Bohoyo, con un parque de 788 viviendas, presenta una tipología predominantemente rural y residencial unifamiliar. Gran parte de sus construcciones son anteriores a la normativa de aislamiento de 1979 (NBE-CT-79), lo que suele derivar en calificaciones energéticas situadas entre las letras E y G. Estos inmuebles, a menudo construidos con muros de piedra o ladrillo sin cámara de aire, sufren pérdidas térmicas considerables. Sin embargo, las viviendas rehabilitadas recientemente o de obra nueva post-2007 suelen alcanzar niveles D o C. Para mejorar la letra en esta zona de Ávila, las intervenciones más efectivas suelen ser el cambio de ventanas por vidrios bajo emisivos con rotura de puente térmico y la sustitución de antiguas calderas de gasoil por sistemas de aerotermia o biomasa, muy comunes en núcleos rurales.

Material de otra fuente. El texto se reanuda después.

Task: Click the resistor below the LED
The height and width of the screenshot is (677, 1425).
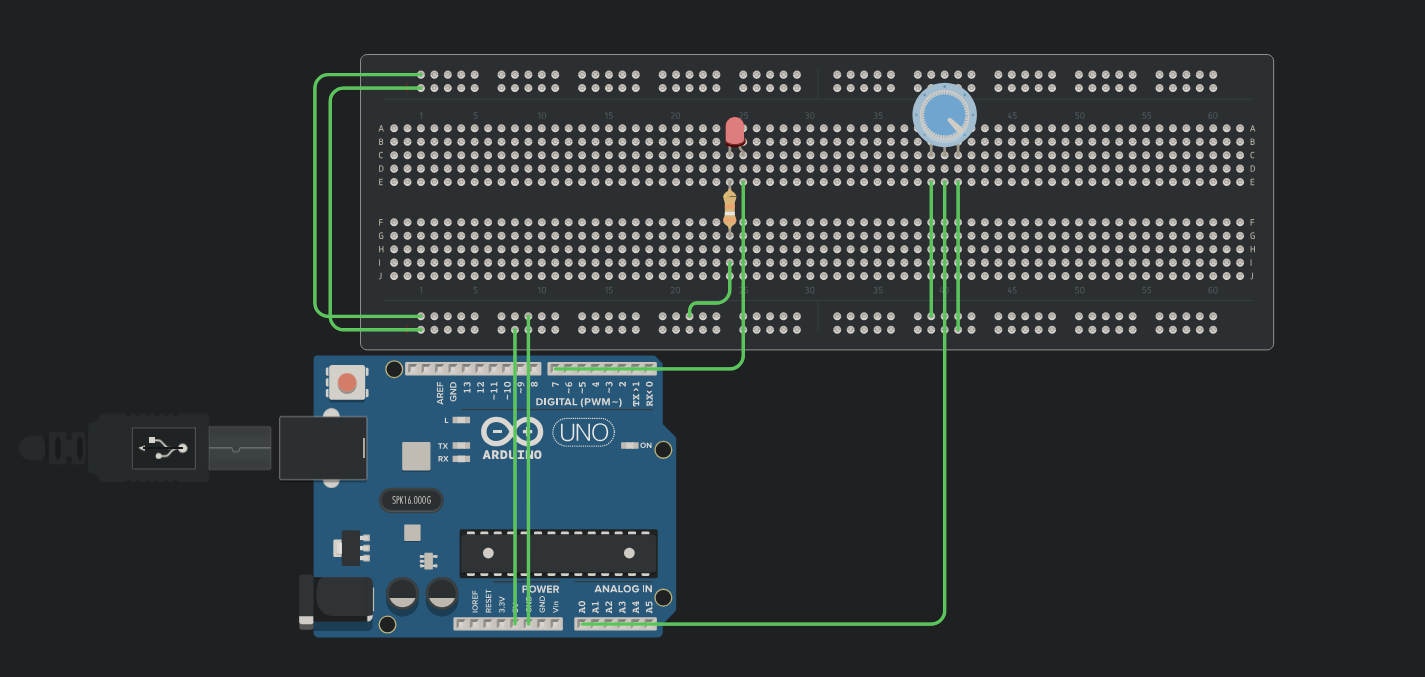Action: tap(730, 210)
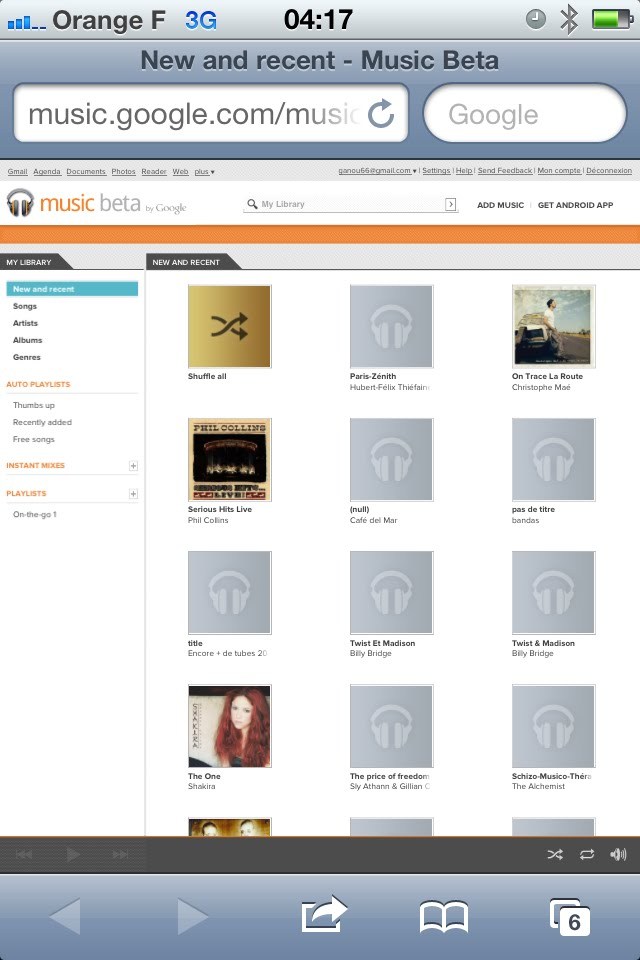Open the My Library search dropdown arrow
The height and width of the screenshot is (960, 640).
[x=450, y=205]
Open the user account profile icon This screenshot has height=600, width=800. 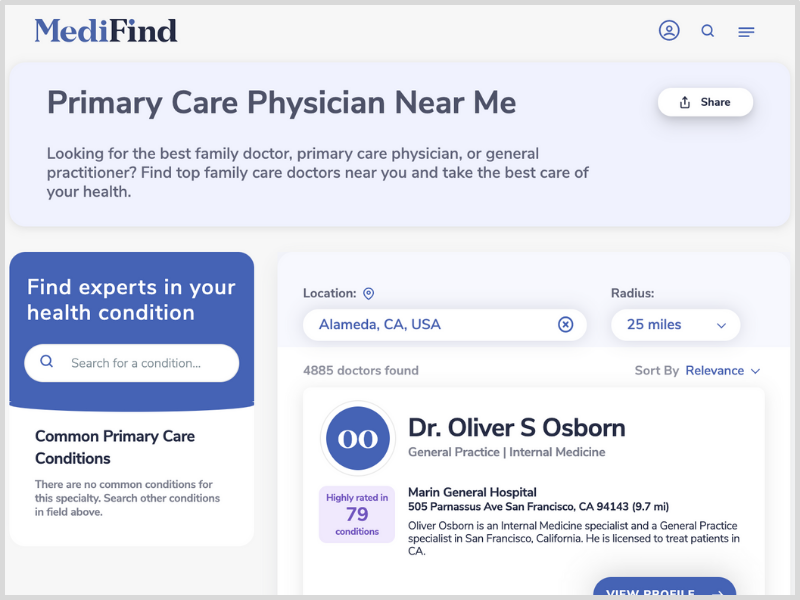pyautogui.click(x=669, y=31)
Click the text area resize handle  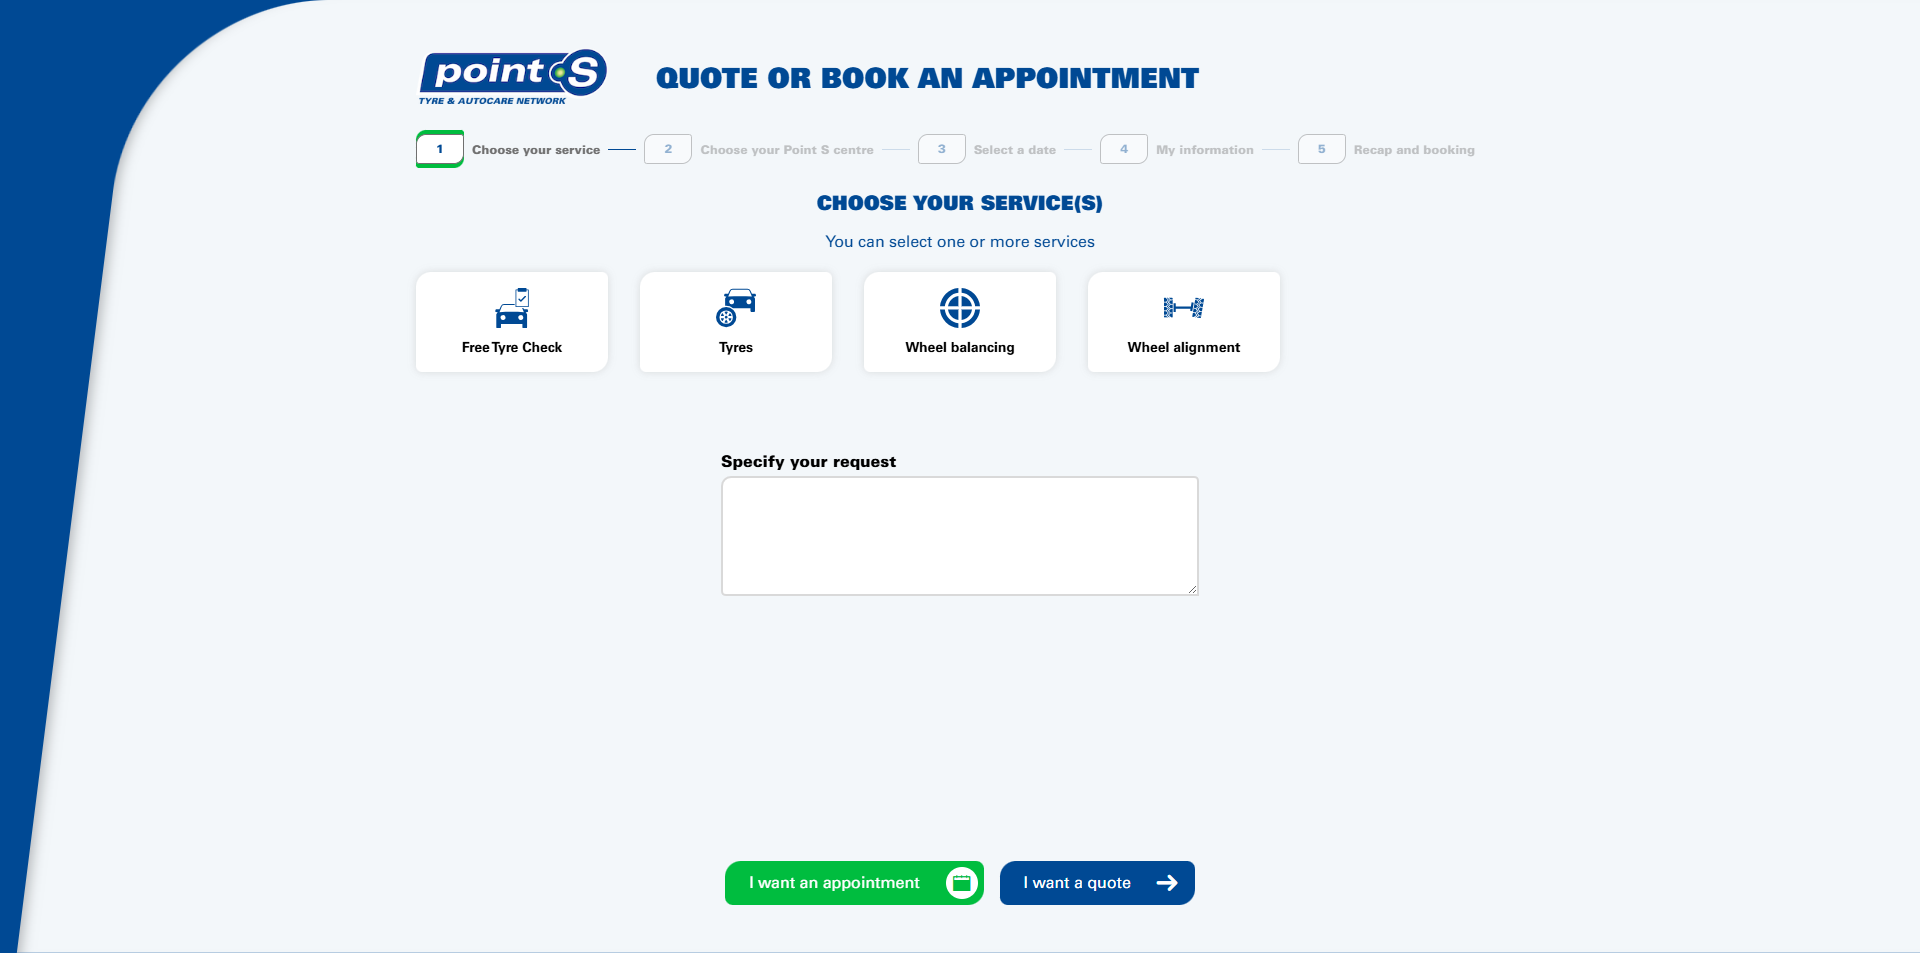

El marco legal que regula este trámite es el Real Decreto 390/2021 a nivel nacional, complementado por las directrices de la Junta de Castilla y León. El organismo encargado de gestionar los certificados es el Ente Regional de la Energía de Castilla y León (EREN), ubicado en León pero con jurisdicción sobre toda la comunidad. El registro CEREN es el portal telemático donde se inscriben los informes para obtener la etiqueta oficial. Es obligatorio que el certificado esté debidamente registrado para que tenga validez legal ante notarios y portales inmobiliarios. La normativa exige además que la etiqueta sea visible en cualquier anuncio de venta o alquiler, citando la eficiencia de la vivienda en términos de consumo (kWh/m² año) y emisiones (kg CO2/m² año), según las directrices del Ministerio para la Transición Ecológica.
Carecer del certificado energético en Bohoyo cuando existe obligación legal puede acarrear sanciones económicas importantes según la Ley 8/2013. Las infracciones se dividen en:
- Leves (300€ a 600€): Anunciar la venta o alquiler sin mencionar la calificación energética.
- Graves (601€ a 1.000€): Vender o alquilar un inmueble sin entregar el certificado válido al comprador o arrendatario.
- Muy graves (1.001€ a 6.000€): Falsear los datos del certificado o actuar como técnico certificador sin serlo.
Más allá de la multa, el contrato de compraventa o alquiler podría ser impugnado por el adquirente, generando un problema legal mayor para el propietario.